Wednesday, May 31, 2006

Am I really an Adult?

Today I was just looking around my cube, and I think it is safe to say that it is official, "I am a grown man!" I am out of school, I have a full-time job, and I wash all my own dishes, clothes, and rooms in my apartment. As I sat and absorbed this for a minute, I realized this is the point of life that I have wanted to be at from the time I was about ten years old. My dream was to be out there on my own, independent, earning my own living, and making my own decisions. Well, that time has arrived, and boy did it sneak up on me quickly. I guess the old saying that time only goes by faster as you get older still holds true. So, I sat and asked myself today, How do you feel about being an adult? Is it everything you had hoped it would be? After hesitating for only a split second I decided "YES! YES IT IS!" All the long days in school, all the years of waiting to graduate, all the many decisions along the way, yes I would say that I am certainly very happy that I am a grown up, and I wouldn't trade it. So for everyone under the age of 22 reading this right now, yes, it is just as great as you would imagine it is. One thing is for certain, when James speaks that our lives are "but a vapor" it certainly makes sense. Suddenly, I find myself in my mid 20's, but still feel as though my life is some how only beginning.
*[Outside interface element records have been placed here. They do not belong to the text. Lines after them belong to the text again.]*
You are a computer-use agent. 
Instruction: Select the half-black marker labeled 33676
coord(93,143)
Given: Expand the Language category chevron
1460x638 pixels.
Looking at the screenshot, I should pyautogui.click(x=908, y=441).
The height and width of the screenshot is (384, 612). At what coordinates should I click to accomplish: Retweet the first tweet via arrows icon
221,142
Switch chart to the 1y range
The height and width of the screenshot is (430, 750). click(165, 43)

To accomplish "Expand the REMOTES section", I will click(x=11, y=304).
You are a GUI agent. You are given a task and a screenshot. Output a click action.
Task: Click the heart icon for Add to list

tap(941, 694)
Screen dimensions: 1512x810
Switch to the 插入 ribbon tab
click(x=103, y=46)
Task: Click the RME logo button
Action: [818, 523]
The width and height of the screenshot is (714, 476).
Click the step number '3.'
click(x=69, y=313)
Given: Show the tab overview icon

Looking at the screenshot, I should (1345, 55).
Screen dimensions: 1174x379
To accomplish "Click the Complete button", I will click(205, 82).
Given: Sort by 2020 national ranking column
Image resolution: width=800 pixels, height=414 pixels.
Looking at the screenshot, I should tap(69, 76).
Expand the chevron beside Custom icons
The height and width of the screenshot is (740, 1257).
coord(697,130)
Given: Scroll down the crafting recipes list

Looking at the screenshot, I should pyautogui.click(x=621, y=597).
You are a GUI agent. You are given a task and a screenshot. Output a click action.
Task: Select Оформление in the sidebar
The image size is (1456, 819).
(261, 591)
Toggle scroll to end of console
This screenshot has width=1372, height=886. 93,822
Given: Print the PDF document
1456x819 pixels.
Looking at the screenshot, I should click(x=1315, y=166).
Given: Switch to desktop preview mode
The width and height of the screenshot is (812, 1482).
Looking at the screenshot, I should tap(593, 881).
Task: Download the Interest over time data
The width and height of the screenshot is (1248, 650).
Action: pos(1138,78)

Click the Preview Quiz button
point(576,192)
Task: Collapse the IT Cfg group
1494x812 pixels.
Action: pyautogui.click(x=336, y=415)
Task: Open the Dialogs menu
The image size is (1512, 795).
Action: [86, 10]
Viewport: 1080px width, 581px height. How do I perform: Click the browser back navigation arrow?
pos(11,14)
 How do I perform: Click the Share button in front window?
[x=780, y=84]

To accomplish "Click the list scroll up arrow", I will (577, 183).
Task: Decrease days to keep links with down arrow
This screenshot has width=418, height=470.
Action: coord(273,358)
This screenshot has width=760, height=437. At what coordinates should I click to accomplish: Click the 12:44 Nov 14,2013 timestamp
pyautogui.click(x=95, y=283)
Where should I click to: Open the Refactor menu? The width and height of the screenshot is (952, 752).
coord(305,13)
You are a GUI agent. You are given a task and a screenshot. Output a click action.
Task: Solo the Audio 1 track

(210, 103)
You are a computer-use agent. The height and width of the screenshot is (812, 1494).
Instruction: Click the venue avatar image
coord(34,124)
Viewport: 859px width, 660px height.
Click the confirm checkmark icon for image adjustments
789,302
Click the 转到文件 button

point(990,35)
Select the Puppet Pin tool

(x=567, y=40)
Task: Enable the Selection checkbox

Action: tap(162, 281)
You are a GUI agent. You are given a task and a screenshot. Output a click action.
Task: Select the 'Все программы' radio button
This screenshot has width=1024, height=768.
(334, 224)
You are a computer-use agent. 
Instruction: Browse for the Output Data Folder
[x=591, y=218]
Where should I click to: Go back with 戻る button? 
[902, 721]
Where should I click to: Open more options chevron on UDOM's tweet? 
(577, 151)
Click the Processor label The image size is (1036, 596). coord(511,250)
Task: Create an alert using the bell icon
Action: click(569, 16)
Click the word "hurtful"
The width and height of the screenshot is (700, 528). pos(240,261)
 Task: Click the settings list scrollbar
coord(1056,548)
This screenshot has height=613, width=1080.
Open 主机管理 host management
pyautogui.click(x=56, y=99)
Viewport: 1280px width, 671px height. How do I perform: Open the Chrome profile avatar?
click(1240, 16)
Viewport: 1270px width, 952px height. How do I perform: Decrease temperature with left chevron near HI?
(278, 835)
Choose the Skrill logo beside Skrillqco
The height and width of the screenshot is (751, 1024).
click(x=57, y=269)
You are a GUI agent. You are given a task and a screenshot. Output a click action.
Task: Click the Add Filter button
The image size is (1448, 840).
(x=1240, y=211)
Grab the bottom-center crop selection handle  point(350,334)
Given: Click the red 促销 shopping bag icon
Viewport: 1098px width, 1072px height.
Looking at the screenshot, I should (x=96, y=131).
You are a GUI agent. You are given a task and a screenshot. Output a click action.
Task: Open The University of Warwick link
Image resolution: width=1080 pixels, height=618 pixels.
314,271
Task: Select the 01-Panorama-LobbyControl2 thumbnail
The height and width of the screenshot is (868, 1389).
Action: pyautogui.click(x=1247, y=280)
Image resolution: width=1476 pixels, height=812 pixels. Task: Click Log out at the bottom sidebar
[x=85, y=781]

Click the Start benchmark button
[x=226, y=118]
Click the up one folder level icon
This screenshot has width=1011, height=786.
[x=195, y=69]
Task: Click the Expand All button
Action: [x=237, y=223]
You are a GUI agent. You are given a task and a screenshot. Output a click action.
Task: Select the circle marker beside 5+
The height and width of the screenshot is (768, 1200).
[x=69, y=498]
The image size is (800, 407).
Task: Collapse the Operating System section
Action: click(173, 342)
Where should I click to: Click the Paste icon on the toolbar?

Now the great thing about getting older is not just the responsiblity increasing, but each that passes is one day closer to Heaven! To many reading this I may sound as though Im on some type of drug or something, but in reality it is that I just have such happiness when I think that the small amount of time we are given on this Earth is so so short in comparison to eternity. The small glimpses we get of Heaven while living in the fallen World will pale in comparison to the life above with the Lord. It is so intriguing to sit and ponder eternity sometimes, what exact will it look like, who will I know there? Will we all sing and praise and worship all the time? I know that we still have a job to do down here, and that our focus should be on the moment in front of us, but man, how great, no more pain suffering, and sorrow.........sure sounds great to me. As I was listening to my bible on tape in the car today, I was listening to the last few chapters in Acts, and heard this: Paul was standing trial in Caesarea, and the Jews wanted to kill him, in one of his defense remarks he states, "If then I am a wrongdoer and have committed anything for which I deserve to die, I do not seek to escape death." Acts 25: 11 It just kinda hit me, Paul knew what awaited him after death, and he was so sure of this, that he would willingly be put to death if he was justly found to be guilty. I was asking myself, WHAT A DEFENSE! Not only does it exude the fact that he was confident he had done nothing wrong, but more importantly it exudes his confidence in his faith! A defense and a testimony! So anyway, Paul was most certainly the man. I know all this seems to be rambling, but hopefully the underlying point is made that Heaven is going to be AWESOME!

1 comment:

Anonymous said...

Yes, sadly, indeed it was 6 1/2 years. :(

And I certainly don't think of *myself* as an adult yet. Who knows when that will happen. LOL!